Из всего населения одни лишь евреи встречают государя перед своими местечками с раболепием и почетом: в праздничных одеяниях ветхозаветного покроя выносят на дорогу свои священные ковчеги и хоругви с вензелями царскими, в барабаны бьют и в кимвалы, трубят в трубы иерихонские. За постой, однако ж, и за продовольствие сдирают с нас хоть и не кожу, то злотых немалую толику.
Калиш, февраля 13. Дотащились! В кадетском корпусе, единственном здешнем хорошем здании, государь остановился со свитой и штабом. Мы, мелкота, ютимся по плохеньким обывательским квартиркам. У польских магнатов в пригородных усадьбах имеются, правда, великолепные «палацы», но ни один из сих поклонников Наполеона носу к нам не кажет, дабы не принимать у себя «москалей». Для прогулок, однако ж, есть здесь городской сад, тенистые бульвары; а за городом раздолье – не нагуляться.
Что до военных действий, то Позен, сборный пункт беглых французов, взят нашими войсками еще 1-го числа. На той неделе барон Винценгероде разбил саксонцев; причем (добавил на словах от себя курьер, известие сие привезший) особенно казаки Давыдова отличились. Сам Винценгероде о сем в донесении умалчивает, ибо нашего славного партизана за неумеренное удальство не терпит. А мне лишь бы, право, в лихой отряд Дениса Васильевича попасть!
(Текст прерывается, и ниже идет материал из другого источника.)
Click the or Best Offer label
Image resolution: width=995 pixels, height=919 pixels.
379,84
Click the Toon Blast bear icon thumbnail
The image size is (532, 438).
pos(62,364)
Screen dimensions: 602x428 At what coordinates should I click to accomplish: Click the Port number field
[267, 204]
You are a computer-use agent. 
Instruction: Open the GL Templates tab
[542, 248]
В Пруссии граф Витгенштейн со своей Северной армией вытеснил уже гарнизоны французские из Кенигсберга, Мариенбурга, Мариенвердера. Держится еще Данциг, держатся в тылу у нас Торн и Модлин, но блокируются и вскоре тоже, надо думать, сдадутся. По плану Кутузова Главной нашей армии должно было отсюда идти за р. Одер. Да вот прусский король все еще колеблется, не может решиться открыто войну Наполеону объявить; а посему и мы покуда бездействуем.
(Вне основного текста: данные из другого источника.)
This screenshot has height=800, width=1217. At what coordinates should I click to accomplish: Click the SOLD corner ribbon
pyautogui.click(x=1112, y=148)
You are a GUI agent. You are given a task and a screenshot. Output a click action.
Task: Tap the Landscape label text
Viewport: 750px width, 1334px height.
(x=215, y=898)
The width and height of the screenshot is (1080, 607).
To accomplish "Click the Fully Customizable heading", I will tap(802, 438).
Февраля 16. Оборонительный и наступательный союз с берлинским двором заключен и подписан. По оному мы, русские, не ранее оружие положим, доколе Пруссия не будет опять в том же положении, что и до войны 1806 года. Передовые наши отряды уже за Одером и движутся на Дрезден. На днях в Бреславле должно состояться личное свидание государя с королем Фридрихом-Вильгельмом.
Февраля 17. С уполномоченным прусского короля, славным генералом Шарнгорстом, ведутся переговоры о том, кому быть главнокомандующим союзных армий: нашей и прусской. Шарнгорст находит, что главным вождем приличествует быть русскому, так как прусское войско служит нашему лишь вспомогательным. Для окончательного же решения сего вопроса запрашивается мнение других военачальников прусских.
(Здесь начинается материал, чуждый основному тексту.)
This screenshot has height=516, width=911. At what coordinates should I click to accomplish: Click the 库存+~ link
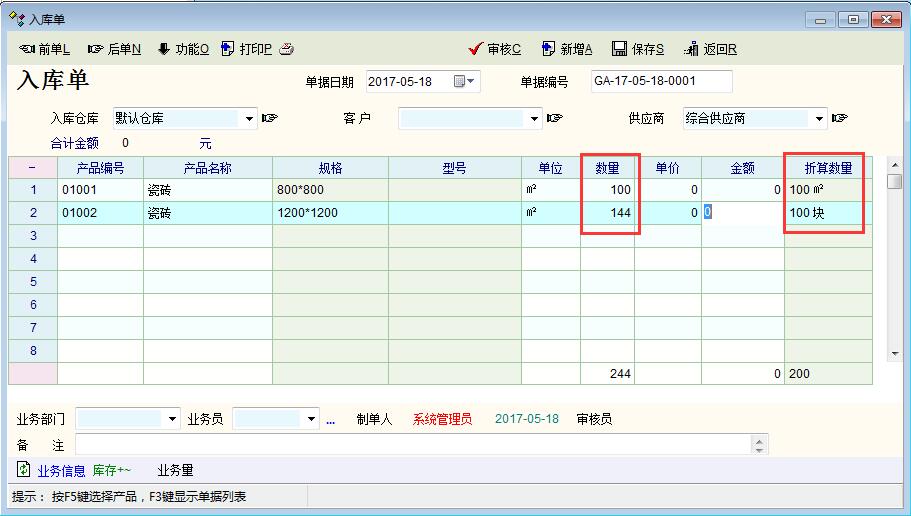click(x=112, y=470)
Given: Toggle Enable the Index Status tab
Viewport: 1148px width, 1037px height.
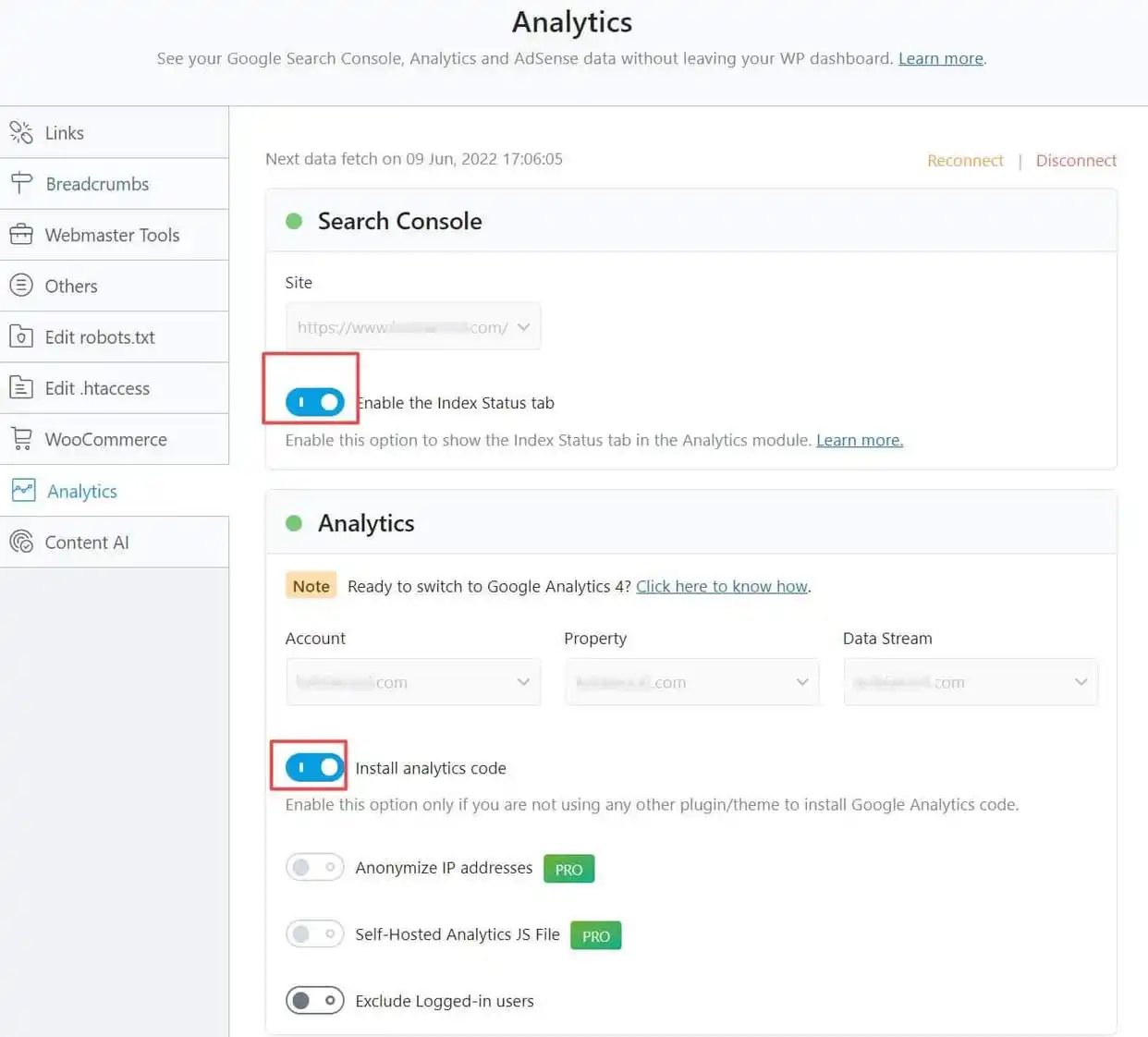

Февраля 21. Получены ответы от прусских генералов, в том числе и от главнокомандующего, знаменитого Блюхера, что они за честь сочтут быть в подчинении у светлейшего князя Кутузова.
Шведский король высылает также целый корпус под начальством своего наследного принца Бернадота в помощь пруссакам. Каково-то теперь на душе у Наполеона?
Февраля 29. 27 числа наша Северная армия вступила в Берлин. Сагайдачный достал в штабе выписку из донесения о том Витгенштейна, и я ее дословно переписываю:
«Дружеский прием жителей был неописанный. Принц Генрих, окруженный генералами, выехал ко мне навстречу за четыре версты от заставы, и все сие пространство было покрыто несчетным множеством всякого звания людей. В самом городе кровли, заборы и окна домов были наполнены зрителями, и в продолжение нашего шествия из ста тысяч уст раздавались восклицания: „Да здравствует Александр, наш избавитель!“ На всех лицах видны были чувствования живейшей радости. Никакая кисть не в состоянии выразить сего восхитительного зрелища; недоставало только присутствия нашего Августейшего Монарха».
Глава пятая
Калиш, марта 2. Вчера Сагайдачный пил со мною «брудершафт» на «ты», а сегодня влетает ко мне вестником богов Меркурием.
– Ну, брудер, сбирайся-ка в путь-дорогу!
– Куда? – говорю.
– Да к кому тебя сердце твое всего больше влекло? К Давыдову?
– К нему и к Платову. Но…
– Без всяких «но»! Тебя командируют к Давыдову от главного штаба. Получена жалоба на него от корпусного командира…
– Барона Винценгероде?
– Ну да. Зазнался, дескать, партизан: на 30-м году жизни полковник; славолюбие, как вино, в голову ударило. Никакой субординации признавать не хочет. Предостеречь бы его частной запиской в третьем лице. Но с кем ее послать?.. «А пошлите, – говорю, – с Пруденским; в отряде у Давыдова он уже в прошлом году служил. Хоть и значится он юнкером Мамоновского полка, да где теперь тот полк? А Давыдов его охотно к себе примет». Потолковали они, потолковали; сами рады, кажется, с тобой развязаться. Ступай же, брат, в канцелярию и – гайда!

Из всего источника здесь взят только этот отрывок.